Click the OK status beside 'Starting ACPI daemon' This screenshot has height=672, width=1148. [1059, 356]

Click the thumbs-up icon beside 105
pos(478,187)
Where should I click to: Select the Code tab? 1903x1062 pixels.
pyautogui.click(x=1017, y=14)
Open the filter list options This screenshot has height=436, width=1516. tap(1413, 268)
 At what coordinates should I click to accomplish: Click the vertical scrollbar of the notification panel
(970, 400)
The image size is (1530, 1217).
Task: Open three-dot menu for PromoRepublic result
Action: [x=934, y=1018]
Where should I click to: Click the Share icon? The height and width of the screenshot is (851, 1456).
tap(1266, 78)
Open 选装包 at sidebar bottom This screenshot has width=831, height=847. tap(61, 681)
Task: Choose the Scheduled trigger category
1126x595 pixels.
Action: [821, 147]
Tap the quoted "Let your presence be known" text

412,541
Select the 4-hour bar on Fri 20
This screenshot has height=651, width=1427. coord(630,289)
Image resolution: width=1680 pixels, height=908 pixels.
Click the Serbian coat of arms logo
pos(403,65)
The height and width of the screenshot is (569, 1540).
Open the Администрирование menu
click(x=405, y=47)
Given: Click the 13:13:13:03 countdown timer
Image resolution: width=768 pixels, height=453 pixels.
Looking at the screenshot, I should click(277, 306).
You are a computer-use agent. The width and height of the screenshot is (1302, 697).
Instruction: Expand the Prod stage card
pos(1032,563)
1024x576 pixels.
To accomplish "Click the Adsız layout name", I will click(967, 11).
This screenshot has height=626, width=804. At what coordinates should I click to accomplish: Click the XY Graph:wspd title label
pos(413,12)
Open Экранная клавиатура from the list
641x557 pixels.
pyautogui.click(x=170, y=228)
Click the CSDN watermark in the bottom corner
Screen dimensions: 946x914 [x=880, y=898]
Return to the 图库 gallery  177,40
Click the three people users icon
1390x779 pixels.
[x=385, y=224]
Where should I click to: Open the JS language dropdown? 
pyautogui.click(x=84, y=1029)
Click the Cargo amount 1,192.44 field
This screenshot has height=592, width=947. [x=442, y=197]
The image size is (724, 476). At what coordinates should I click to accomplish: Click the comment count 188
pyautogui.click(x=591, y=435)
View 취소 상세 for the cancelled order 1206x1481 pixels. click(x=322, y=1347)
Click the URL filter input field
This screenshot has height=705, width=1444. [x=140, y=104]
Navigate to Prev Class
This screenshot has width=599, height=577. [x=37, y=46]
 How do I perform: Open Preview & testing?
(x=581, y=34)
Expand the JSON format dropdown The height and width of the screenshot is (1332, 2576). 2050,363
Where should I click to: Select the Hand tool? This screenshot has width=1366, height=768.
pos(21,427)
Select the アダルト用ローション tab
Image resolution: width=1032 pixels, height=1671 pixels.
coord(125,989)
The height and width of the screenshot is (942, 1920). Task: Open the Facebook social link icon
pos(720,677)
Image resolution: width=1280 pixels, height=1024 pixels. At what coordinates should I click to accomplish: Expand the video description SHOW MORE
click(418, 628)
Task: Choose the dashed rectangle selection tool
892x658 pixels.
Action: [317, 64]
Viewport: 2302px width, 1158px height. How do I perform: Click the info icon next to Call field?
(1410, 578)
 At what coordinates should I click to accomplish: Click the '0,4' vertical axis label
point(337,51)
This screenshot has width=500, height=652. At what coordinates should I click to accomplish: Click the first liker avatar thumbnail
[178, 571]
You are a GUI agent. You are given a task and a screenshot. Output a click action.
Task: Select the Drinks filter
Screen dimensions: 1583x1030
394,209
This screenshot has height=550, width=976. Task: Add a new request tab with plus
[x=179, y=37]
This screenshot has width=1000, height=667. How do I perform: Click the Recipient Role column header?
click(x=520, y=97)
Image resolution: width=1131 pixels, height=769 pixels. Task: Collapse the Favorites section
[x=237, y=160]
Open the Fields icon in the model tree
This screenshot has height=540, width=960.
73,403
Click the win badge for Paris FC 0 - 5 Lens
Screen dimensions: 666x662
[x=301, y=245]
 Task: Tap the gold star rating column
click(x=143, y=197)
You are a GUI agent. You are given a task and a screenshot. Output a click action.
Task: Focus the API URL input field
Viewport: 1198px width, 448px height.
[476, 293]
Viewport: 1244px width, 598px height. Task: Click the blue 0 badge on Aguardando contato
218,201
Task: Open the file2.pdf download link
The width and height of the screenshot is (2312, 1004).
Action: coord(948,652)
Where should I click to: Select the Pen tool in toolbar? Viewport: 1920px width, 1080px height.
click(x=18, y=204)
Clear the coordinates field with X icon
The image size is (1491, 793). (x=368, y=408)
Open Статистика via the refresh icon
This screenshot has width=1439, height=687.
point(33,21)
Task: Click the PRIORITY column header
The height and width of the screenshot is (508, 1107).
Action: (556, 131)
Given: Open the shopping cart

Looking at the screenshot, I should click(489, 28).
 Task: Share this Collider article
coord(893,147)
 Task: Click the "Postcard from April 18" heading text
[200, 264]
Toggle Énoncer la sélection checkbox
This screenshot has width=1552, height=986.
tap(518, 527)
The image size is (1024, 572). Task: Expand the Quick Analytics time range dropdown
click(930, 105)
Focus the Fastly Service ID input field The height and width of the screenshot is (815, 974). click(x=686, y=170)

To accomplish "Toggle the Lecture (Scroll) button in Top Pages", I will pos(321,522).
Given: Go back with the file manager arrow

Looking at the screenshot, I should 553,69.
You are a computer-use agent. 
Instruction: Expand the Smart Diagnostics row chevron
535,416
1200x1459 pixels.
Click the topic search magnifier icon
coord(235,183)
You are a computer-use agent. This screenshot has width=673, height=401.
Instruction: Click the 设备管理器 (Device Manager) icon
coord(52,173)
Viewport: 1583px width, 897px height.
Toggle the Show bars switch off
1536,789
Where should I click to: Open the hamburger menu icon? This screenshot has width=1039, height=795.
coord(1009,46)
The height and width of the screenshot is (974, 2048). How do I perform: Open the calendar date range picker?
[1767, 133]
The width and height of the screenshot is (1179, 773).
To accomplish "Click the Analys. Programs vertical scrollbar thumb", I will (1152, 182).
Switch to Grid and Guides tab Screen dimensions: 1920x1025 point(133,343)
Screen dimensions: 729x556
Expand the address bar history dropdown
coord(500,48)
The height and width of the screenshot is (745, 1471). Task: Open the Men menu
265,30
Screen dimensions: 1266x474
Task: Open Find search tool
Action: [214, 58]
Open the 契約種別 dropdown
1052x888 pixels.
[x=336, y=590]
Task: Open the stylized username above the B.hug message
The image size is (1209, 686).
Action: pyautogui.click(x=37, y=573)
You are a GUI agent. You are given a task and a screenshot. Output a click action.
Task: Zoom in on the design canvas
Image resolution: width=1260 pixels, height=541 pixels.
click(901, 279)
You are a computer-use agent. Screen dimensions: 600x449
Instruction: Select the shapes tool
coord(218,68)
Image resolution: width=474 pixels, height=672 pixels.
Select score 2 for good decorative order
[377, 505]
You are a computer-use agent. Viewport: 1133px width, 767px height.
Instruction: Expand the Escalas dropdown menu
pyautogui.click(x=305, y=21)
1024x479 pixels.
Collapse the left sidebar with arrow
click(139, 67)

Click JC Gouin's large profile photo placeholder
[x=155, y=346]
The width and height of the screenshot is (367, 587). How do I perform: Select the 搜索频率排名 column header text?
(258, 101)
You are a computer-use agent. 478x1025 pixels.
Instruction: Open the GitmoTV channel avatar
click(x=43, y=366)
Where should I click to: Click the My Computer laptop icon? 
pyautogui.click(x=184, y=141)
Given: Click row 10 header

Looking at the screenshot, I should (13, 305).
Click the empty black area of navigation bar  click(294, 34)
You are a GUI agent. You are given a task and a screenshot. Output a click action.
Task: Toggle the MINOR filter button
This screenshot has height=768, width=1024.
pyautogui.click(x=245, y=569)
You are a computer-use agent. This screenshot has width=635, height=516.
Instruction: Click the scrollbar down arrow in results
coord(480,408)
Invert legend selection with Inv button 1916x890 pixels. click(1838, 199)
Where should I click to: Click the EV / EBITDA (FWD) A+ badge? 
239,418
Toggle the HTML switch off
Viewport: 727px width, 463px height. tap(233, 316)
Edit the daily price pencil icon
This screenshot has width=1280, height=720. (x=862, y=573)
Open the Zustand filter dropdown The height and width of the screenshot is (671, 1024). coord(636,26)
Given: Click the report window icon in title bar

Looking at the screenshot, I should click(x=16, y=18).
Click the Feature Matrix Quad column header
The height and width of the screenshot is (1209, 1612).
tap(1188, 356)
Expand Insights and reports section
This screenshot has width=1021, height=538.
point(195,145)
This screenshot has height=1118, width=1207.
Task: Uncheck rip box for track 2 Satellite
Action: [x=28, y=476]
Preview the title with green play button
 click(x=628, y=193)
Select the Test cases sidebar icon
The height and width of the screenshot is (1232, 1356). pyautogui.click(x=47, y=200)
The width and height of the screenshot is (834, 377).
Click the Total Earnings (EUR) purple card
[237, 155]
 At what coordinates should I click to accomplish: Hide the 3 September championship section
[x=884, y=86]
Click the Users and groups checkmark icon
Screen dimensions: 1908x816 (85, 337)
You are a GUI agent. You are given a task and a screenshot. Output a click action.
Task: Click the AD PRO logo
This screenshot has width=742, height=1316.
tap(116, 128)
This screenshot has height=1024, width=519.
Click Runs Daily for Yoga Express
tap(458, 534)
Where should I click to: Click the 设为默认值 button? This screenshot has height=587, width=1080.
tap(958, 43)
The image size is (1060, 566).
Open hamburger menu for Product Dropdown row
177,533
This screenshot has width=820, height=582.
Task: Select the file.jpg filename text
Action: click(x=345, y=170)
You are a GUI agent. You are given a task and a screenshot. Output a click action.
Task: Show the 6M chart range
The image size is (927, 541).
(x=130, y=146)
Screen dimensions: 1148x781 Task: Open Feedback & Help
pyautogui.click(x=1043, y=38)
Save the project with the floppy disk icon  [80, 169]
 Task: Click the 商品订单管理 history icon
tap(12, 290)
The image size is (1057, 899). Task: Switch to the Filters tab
▬▬▬▬▬▬▬▬▬▬
▸ What to work on
Gather all lines from the listing above in which "Choose" occurs.

▸ Output for this exercise
Task: Choose the Scheduled trigger category
Task: Choose the dashed rectangle selection tool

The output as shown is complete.